Nate lies with me on the sofa, his head on the opposite end, his stinky feet near my face. When he’s asleep, I turn off the television and put the dishes in the washer. Tessie follows; I give her a biscuit.
A long black limo pulls up to the curb outside the house. The children gather, dressed in their best. I stuff my pockets with Kleenex and snacks.
“I’ve never been to a funeral,” Ashley says.
“I went once, when the kid of someone Dad worked with killed himself,” Nate adds.
At the funeral home, two men hold the doors open for us. “The immediate family is receiving to the left,” one says.
“We are the immediate family,” Nate says.

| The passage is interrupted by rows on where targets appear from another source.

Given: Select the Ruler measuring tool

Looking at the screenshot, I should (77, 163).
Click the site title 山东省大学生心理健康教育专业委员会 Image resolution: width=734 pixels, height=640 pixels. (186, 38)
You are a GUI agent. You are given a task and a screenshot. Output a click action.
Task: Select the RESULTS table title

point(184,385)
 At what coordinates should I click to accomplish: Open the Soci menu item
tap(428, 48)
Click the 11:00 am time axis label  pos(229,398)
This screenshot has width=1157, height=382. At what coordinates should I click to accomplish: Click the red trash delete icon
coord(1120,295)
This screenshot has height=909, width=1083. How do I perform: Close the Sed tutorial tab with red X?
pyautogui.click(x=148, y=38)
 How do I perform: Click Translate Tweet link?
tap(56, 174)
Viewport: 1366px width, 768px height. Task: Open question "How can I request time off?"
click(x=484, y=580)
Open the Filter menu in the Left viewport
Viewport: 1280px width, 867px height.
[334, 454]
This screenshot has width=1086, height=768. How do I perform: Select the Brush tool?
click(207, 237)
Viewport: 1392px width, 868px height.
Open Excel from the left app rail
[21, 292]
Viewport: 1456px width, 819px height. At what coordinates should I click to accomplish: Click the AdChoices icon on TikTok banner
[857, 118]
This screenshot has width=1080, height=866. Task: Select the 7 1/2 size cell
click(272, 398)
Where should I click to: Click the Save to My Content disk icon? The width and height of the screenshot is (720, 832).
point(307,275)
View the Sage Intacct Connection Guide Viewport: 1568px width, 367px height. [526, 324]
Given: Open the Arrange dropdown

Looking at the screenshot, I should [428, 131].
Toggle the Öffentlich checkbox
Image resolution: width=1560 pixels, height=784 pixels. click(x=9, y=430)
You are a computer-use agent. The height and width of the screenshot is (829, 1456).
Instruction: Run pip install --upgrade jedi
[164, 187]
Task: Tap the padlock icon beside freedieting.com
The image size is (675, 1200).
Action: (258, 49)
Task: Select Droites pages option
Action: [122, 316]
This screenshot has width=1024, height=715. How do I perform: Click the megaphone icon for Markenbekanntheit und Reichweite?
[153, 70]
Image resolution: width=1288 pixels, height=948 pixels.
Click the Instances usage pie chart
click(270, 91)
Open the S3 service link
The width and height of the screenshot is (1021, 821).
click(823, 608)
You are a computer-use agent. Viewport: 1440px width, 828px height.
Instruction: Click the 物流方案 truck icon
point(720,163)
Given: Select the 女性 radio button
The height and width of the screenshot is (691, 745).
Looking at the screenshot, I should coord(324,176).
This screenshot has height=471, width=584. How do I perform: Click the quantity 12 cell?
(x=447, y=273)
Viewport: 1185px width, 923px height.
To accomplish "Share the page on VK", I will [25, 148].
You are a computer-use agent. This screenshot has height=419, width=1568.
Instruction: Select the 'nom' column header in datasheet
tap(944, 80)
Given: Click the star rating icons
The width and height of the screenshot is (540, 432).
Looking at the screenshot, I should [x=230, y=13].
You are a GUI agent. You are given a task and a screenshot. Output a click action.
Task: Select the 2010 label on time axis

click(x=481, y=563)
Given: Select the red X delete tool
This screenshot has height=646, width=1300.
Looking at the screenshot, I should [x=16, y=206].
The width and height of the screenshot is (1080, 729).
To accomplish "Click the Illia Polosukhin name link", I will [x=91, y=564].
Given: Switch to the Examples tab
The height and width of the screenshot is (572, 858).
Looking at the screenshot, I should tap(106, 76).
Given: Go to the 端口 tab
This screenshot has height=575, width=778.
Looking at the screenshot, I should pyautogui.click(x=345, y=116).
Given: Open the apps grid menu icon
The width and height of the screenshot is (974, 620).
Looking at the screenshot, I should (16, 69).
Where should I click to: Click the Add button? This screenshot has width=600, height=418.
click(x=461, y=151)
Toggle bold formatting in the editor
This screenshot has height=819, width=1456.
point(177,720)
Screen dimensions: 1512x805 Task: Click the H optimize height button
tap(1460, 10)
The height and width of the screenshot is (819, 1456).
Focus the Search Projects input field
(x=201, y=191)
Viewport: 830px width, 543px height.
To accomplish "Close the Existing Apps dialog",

The man leads us down the hall. Jane’s parents are there, the sister and her husband.
There’s something excruciating about this part. Strangers, or, even worse, friends, crouch at the children’s knees, touching them, hugging them, stressed faces one after another pressing into theirs, faces like caricatures. There is the awkwardness of people feeling the need to say something when there is nothing to say. Nothing.
I’m sorry for your loss. Oh, you poor babies. What will become of you? Your mother was such a wonderful woman. What does your father have to say for himself? I can only imagine. Is your dad going to get the electric chair?
They feel the liberty or the obligation to say whatever the hell comes to mind.
“I’m sorry, I am sorry, so, so sorry,” people keep telling the children.
“That’s okay,” Ashley says to them.
“It’s not okay,” Nate says to Ashley. “Quit saying it’s okay — it’s not.”
“When people say they’re sorry you can just say thank you,” I say.
We are led into the chapel for the service and sit in pews like at a wedding, Jane’s family on one side, us on the other. Behind us are people who know Jane’s family, people who the kids went to nursery school with, people who knew Jane from the gym, friends and neighbors. The anchorman from Thanksgiving is there, as is George’s assistant, a gay guy who did favors for the kids. He was the one who got them good tickets, backstage passes.
The coffin is at the front of the room.
“Is she really in there?” Ashley asks, nodding towards the coffin.
“Yes,” I say.
“How do you know they put the right clothes on her?” Ashley asks.
“It’s a question of trust.”
Susan’s husband comes up to me. “Do you like the coffin?” he asks. “It’s top-of-the-line. In a situation like this it seems cruel to be cheap.”